However, this opportunity may be squandered if artificial, avoidable barriers are added to education efforts and to the legitimate circulation of culture and knowledge. Such a risk may arise from an extensive copyright regime, especially when its implementation through technical standards makes it the de facto exclusive regime, making it difficult even for international agreements, like the UNESCO Convention on the Protection and Promotion of the Diversity of Cultural Expressions, to fully apply. It is thus a mandatory issue of Internet governance to ensure that technical standards for Internet infrastructure, hardware and software are developed and implemented in a way that does not prevent access to education, culture and knowledge, as well as the effective implementation of international binding instruments providing for their full realization through public policies.
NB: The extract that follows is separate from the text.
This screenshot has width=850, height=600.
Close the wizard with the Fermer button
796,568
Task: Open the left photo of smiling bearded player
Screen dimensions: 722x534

Issues to be discussed by the IGF in this framework relate to how current copyright legislation, market dominance and digital rights management (DRM) technologies prevent rights to education, culture and knowledge. In particular, the IGF should discuss and assess whether technical standards for Internet infrastructure, hardware and software, allow for the legitimate exercise of fair use for non commercial purposes, the contribution to and enjoyment of an extended public domain of knowledge, and the promotion and sustainability of the production and use of free and open source software and content.
The Geneva Plan of Action has devoted a whole section to access to information and knowledge. This has been reaffirmed in paragraphs 10, 11 and 29 of the Tunis Commitment and in paragraph 90(k) of the Tunis Agenda. Finally, as technical standards are part of Internet critical resources, paragraph 72(j) of the Tunis Agenda makes this issue part of the IGF mandate.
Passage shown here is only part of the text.